Bernoulli: Let $X_i \sim Be(p)$ where  and $p = \mathbb P (A_i)$.

Binomial: Let $X = \sum_i X_i \sim Binom(n,p)$ where $n \in \mathbb N$.

Thus, we can write the random variables explicitly in terms of indicator functions $X_i = 1_{A_i}$ and $X = \sum_i 1_{A_i}$.

Is there a way to do this for any random variable? Given the definition of Lebesgue integration, I think we can though we would have to use $\lim$, $\sup$, $\sum$, $X^+, X^-$, etc.
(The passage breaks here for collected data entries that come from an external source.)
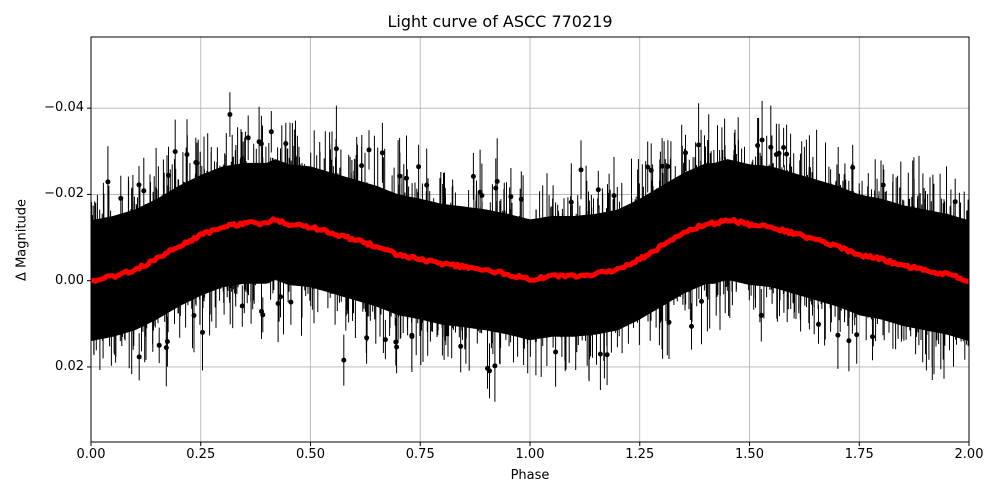 This screenshot has width=1000, height=500. What do you see at coordinates (969, 454) in the screenshot?
I see `x-tick-label: 2.00` at bounding box center [969, 454].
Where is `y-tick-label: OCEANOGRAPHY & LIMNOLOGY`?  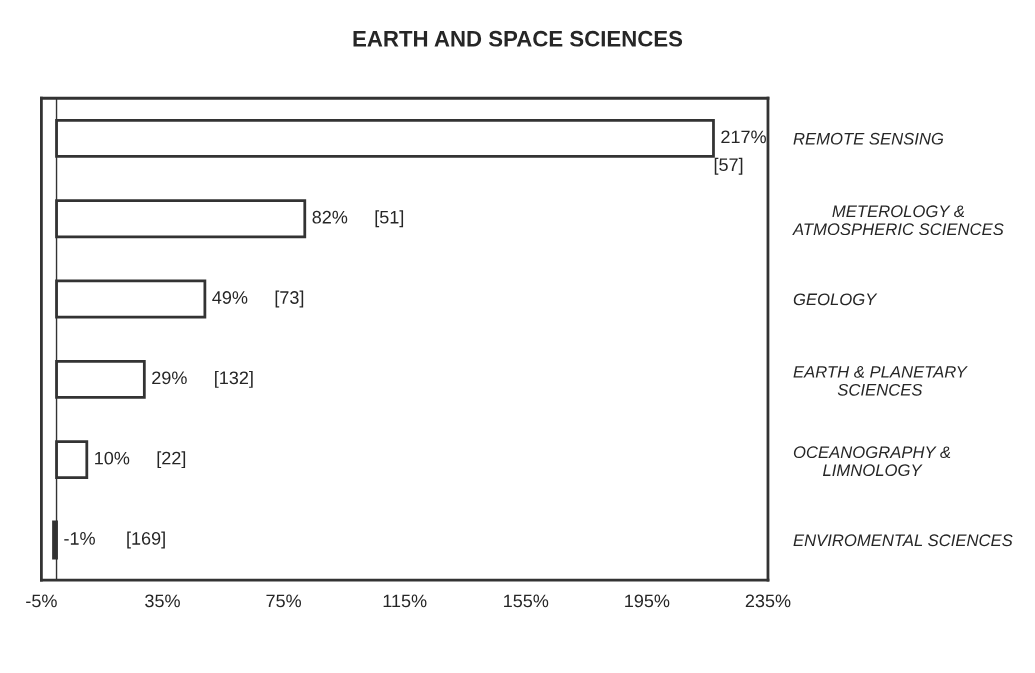
y-tick-label: OCEANOGRAPHY & LIMNOLOGY is located at coordinates (872, 462).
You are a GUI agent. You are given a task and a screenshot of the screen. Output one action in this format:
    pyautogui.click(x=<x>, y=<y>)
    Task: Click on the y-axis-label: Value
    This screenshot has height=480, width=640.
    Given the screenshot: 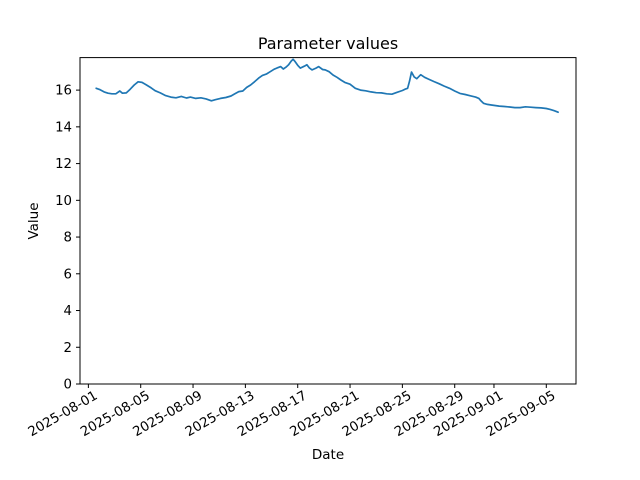 What is the action you would take?
    pyautogui.click(x=34, y=220)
Here's what I tried:

Discrete Uniform: Let $DU_i \sim Unif\{1,\cdots,6\}$. Can we write $DU=\sum_{d=1}^{6} d1_d dd$?

Continuous Uniform: Let $CU_i \sim Unif(0,1)$. Can we write $CU=\int_0^1 c 1_c dc$?

Normal: Let $Z \sim N(0,1)$. Can we write $Z = \int_{\mathbb R} z1_z dz$ ?

How about $$Z = \int_{\mathbb R} z \frac{\sum_i 1_{A_i} - np}{\sqrt{np(1-p)}} dz$$ ?

I'm guessing that while $$\frac{\sum_i 1_{A_i} - np}{\sqrt{np(1-p)}} \nrightarrow Z$$, $$\frac{\sum_i 1_{A_i} - np}{\sqrt{np(1-p)}} \to 1_z$$

I guess we need some filtration $\{\mathscr F_0\} \cup \{\mathscr F_n\}_{n \in \mathbb N}$ and possibly $\mathscr F_{\infty} := \sigma(\mathscr F_0 \cup \bigcup_{n \in \mathbb N} \mathscr F_n)$

Any: $Y = \int_{\mathbb R} y1_y dy$ ?

I guess there may be some integrability issue such as if $X \sim Cantor$. I guess there may be some integrability issue such as if $X \sim Cantor$. I recall $\mathscr L_X(B) = P(X \in B)$ is a probability measure on $(\mathbb R, \mathscr B)$, but I'm not sure how that would resolve any integrability issue.

Perhaps $Y = \int_{\mathbb R} y1_y d\mu(x)$, but I'm not sure what the measurable space would be.